▶ **WHAT TO PRODUCE**
Copy the listing verbatim, excluding any images found in it.

▶ **PROVIDED ENTRIES**
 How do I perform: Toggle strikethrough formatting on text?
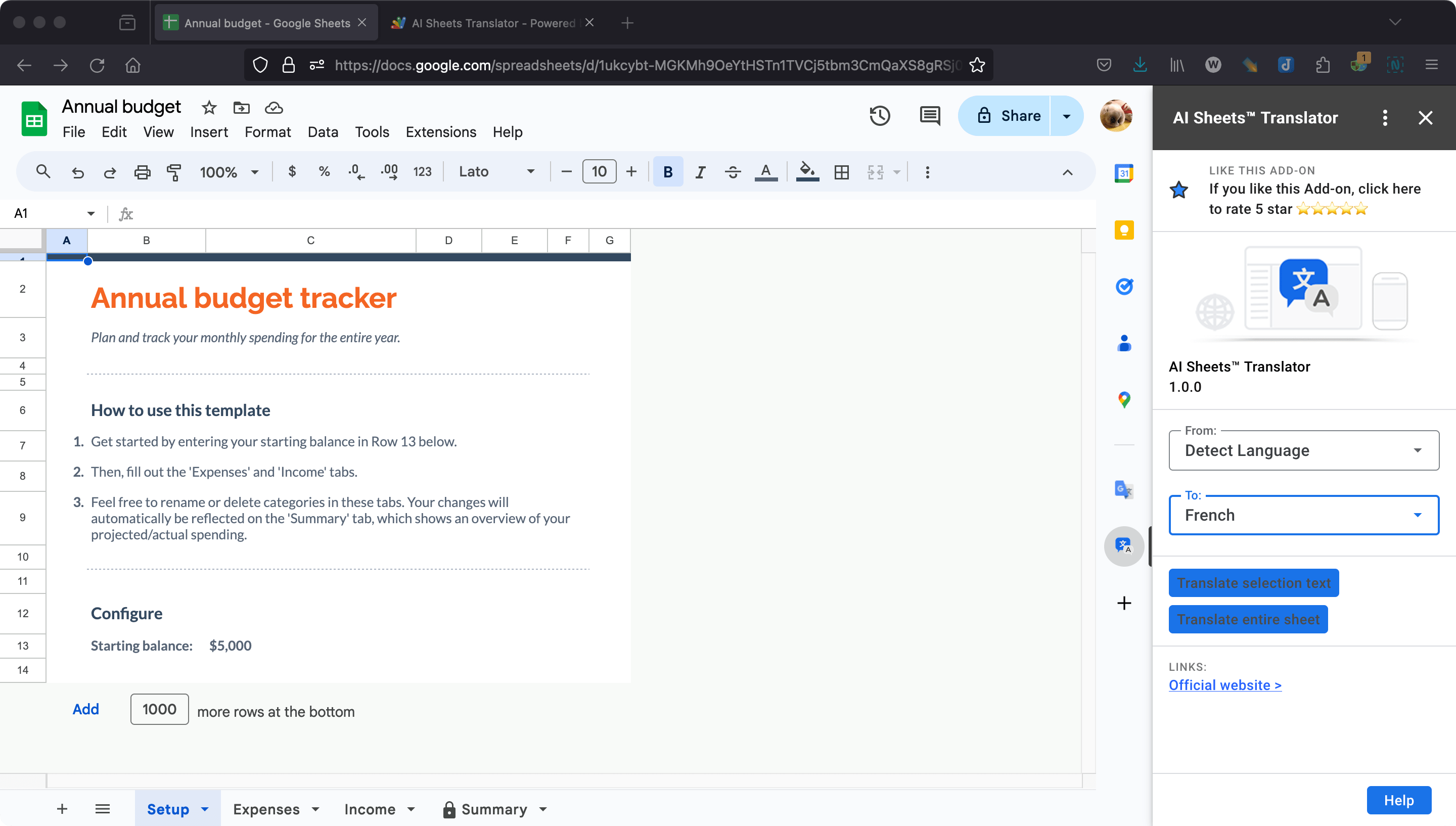click(x=732, y=171)
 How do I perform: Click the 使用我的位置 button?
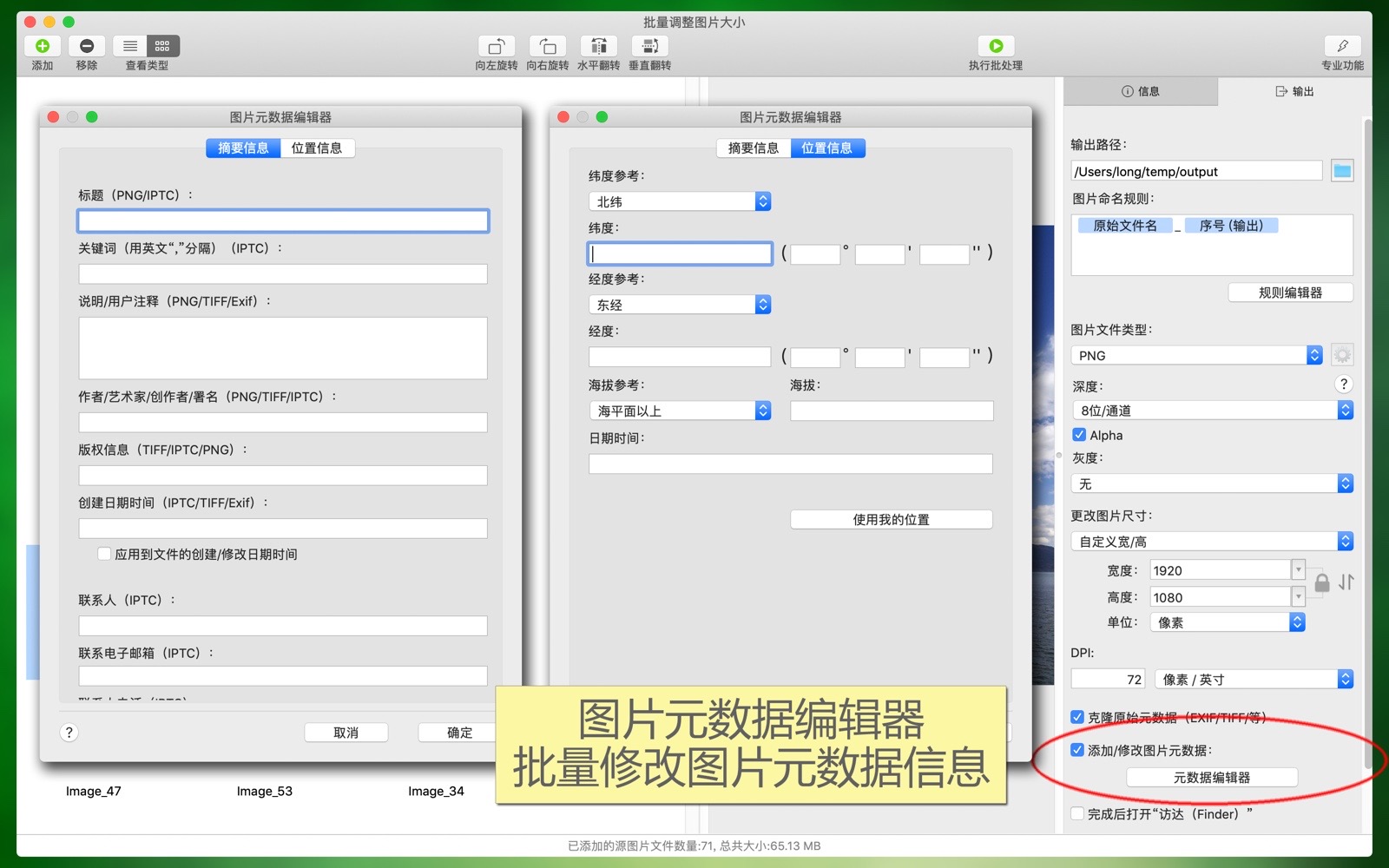pos(891,520)
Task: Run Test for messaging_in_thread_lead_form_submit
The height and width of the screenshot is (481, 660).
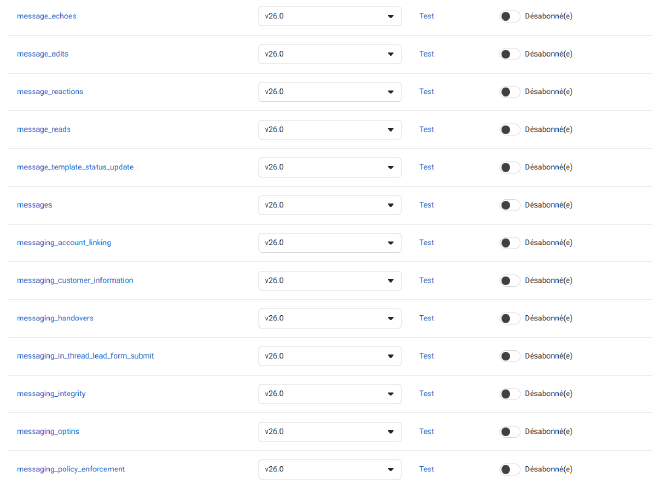Action: click(426, 356)
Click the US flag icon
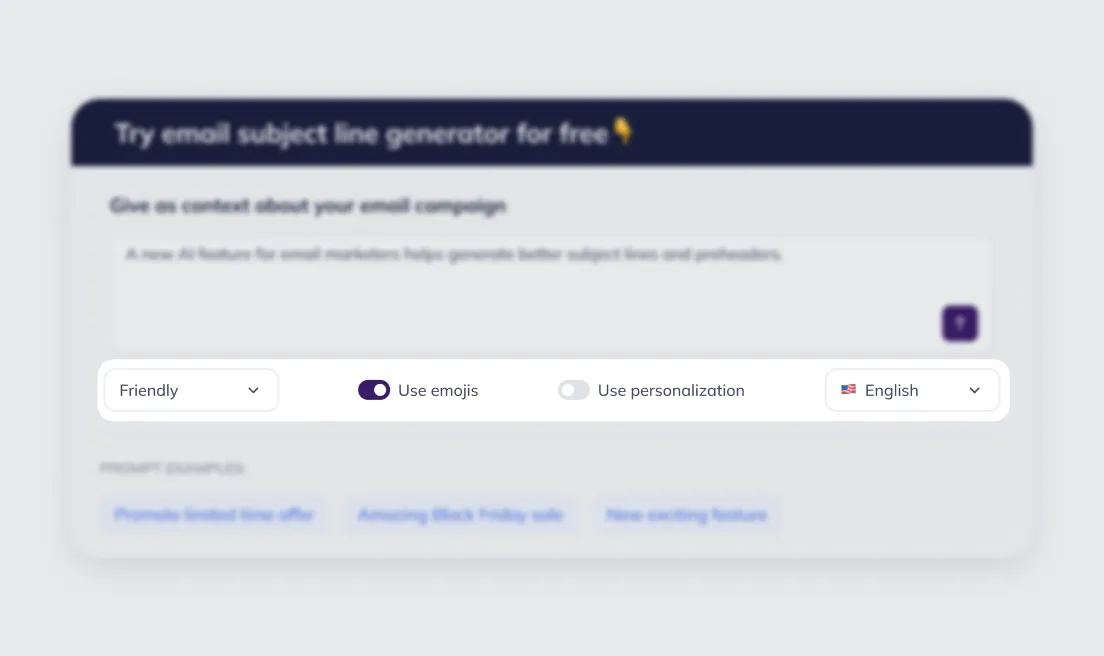 tap(848, 390)
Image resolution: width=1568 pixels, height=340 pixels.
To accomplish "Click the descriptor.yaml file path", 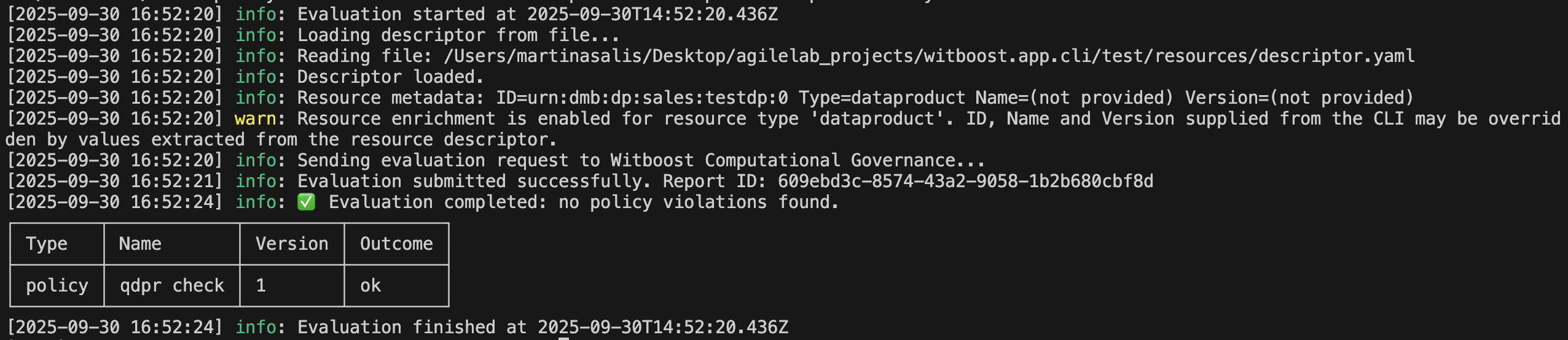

▶ **RESULT BELOW**
 How do I perform: Toggle strikethrough formatting on text?
click(x=732, y=171)
 How do I perform: Click the 使用我的位置 button?
pos(891,520)
Task: Run Test for messaging_in_thread_lead_form_submit
The height and width of the screenshot is (481, 660).
Action: click(426, 356)
Click the US flag icon
 tap(848, 390)
Image resolution: width=1568 pixels, height=340 pixels.
To accomplish "Click the descriptor.yaml file path", 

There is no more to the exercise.